* Supplied data
____________________

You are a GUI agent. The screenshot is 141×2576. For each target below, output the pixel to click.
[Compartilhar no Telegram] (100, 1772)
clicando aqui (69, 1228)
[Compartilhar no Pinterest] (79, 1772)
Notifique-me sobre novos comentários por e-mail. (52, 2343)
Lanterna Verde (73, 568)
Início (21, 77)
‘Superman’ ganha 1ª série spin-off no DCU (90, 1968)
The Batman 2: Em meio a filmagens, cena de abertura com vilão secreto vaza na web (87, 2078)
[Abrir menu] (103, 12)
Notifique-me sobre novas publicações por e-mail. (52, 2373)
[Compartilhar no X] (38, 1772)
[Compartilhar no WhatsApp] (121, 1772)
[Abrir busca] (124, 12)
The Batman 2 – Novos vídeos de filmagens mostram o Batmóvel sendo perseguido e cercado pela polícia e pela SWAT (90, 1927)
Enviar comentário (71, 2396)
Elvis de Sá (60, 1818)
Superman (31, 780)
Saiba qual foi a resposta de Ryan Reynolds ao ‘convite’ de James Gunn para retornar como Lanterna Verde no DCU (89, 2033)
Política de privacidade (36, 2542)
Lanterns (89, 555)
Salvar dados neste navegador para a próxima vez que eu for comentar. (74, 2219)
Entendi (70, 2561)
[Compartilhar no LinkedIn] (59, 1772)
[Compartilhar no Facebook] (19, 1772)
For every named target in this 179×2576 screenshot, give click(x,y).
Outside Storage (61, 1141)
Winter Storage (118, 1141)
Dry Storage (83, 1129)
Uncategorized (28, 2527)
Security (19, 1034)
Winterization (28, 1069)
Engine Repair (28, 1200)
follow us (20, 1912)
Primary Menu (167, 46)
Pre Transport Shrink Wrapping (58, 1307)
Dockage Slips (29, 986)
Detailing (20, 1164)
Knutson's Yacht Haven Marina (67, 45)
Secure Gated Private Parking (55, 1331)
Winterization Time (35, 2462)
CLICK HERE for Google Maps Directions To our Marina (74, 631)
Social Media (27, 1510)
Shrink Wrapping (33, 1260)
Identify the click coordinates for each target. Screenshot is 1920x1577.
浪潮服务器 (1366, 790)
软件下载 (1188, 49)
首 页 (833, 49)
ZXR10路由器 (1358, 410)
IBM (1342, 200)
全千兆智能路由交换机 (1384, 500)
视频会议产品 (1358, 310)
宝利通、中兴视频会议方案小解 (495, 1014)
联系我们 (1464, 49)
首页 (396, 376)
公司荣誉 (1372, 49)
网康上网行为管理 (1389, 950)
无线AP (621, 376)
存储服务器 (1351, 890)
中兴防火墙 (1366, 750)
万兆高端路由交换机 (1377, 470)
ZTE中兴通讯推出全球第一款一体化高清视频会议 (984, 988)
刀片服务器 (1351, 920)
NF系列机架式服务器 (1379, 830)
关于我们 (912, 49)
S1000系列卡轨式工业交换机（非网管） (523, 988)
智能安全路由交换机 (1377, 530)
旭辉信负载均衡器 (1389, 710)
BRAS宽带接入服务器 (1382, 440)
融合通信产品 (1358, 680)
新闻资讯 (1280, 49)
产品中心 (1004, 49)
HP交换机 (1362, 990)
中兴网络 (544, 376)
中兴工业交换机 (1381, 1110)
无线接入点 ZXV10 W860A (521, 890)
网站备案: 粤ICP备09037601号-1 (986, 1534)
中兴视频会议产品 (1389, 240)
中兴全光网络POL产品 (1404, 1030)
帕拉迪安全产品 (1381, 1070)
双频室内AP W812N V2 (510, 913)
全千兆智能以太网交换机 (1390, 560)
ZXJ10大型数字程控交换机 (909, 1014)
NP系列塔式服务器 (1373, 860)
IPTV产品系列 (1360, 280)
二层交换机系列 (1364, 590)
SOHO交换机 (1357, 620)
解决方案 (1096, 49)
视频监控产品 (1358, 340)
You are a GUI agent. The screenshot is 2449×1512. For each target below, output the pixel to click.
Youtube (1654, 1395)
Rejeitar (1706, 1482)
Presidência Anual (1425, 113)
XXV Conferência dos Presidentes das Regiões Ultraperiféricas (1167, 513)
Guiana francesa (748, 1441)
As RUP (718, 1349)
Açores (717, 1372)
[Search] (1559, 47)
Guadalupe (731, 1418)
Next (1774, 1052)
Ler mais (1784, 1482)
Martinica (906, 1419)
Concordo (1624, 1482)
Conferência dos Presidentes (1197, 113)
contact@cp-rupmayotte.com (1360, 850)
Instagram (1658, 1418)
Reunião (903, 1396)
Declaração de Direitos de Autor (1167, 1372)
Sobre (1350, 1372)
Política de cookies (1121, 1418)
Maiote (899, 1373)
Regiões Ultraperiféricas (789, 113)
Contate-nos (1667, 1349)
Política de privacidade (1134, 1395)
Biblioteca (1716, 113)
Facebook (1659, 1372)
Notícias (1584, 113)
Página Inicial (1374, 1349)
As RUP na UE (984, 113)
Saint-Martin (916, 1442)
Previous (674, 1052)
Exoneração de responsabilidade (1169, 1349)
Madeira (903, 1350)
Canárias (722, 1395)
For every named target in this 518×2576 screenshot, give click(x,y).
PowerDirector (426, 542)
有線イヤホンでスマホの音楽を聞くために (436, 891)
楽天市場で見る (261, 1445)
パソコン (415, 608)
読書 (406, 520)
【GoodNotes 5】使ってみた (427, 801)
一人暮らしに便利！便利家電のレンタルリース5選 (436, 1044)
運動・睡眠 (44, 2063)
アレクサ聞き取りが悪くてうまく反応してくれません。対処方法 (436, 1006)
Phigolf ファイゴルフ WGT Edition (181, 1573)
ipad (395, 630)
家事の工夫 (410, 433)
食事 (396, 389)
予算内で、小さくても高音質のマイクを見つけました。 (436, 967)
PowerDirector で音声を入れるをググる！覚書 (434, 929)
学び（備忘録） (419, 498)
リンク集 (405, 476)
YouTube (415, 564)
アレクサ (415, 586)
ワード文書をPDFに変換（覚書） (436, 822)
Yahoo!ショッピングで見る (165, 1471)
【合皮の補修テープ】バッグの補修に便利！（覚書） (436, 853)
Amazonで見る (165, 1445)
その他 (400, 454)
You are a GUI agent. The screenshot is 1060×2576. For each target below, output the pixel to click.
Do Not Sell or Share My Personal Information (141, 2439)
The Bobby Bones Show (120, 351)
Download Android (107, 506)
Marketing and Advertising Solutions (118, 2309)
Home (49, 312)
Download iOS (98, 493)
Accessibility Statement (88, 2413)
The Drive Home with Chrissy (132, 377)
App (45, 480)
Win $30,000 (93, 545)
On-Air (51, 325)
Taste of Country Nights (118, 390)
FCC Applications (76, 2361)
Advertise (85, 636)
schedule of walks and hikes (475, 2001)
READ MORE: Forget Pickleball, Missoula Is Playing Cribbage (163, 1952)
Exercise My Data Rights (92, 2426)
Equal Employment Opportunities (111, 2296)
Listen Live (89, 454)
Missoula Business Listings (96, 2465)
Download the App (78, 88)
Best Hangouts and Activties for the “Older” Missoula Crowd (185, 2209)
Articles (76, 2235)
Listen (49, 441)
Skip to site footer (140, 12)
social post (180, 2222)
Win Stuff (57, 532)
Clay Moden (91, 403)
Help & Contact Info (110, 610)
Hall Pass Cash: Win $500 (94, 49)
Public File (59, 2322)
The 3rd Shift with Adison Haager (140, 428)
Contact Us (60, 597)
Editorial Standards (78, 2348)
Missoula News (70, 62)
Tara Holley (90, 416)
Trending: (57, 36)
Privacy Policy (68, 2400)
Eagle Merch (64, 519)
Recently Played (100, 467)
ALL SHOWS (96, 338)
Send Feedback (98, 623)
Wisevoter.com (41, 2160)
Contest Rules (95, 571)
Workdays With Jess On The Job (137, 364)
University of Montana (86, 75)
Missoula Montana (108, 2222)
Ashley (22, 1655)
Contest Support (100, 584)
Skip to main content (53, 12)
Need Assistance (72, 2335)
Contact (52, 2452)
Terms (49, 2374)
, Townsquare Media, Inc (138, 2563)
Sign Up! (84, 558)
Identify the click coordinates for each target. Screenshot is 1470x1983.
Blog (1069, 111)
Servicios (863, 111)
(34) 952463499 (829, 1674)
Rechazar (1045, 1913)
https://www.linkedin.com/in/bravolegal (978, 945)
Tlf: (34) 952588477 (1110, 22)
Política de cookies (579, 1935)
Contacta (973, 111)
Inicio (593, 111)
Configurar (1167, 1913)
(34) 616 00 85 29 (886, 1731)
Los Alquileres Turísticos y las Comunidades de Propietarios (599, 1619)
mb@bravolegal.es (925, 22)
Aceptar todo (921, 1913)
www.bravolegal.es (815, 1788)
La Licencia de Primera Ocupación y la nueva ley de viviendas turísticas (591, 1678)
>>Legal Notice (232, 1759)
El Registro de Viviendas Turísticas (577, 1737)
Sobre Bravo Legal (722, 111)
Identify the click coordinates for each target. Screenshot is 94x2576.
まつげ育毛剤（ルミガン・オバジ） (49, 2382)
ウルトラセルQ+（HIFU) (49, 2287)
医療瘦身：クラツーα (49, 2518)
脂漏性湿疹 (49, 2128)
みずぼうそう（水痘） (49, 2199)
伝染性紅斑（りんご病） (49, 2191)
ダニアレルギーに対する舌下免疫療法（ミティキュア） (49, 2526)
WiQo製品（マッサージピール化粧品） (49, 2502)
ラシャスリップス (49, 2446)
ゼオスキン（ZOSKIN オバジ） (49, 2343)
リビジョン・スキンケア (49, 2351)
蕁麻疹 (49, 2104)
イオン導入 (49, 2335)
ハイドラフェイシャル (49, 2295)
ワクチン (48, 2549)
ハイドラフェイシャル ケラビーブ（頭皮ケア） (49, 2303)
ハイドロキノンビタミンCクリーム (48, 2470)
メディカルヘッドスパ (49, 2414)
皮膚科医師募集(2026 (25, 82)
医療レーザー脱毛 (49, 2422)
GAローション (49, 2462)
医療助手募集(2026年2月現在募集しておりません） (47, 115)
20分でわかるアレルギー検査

____________________

* Instructions for the task
Retype the records above, but only those lines that fall between the line containing "FCC Applications (76, 2361)" and the line containing "Download the App (78, 88)", with both of those lines included, exactly as written.

* Solution
FCC Applications (76, 2361)
Advertise (85, 636)
schedule of walks and hikes (475, 2001)
READ MORE: Forget Pickleball, Missoula Is Playing Cribbage (163, 1952)
Exercise My Data Rights (92, 2426)
Equal Employment Opportunities (111, 2296)
Listen Live (89, 454)
Missoula Business Listings (96, 2465)
Download the App (78, 88)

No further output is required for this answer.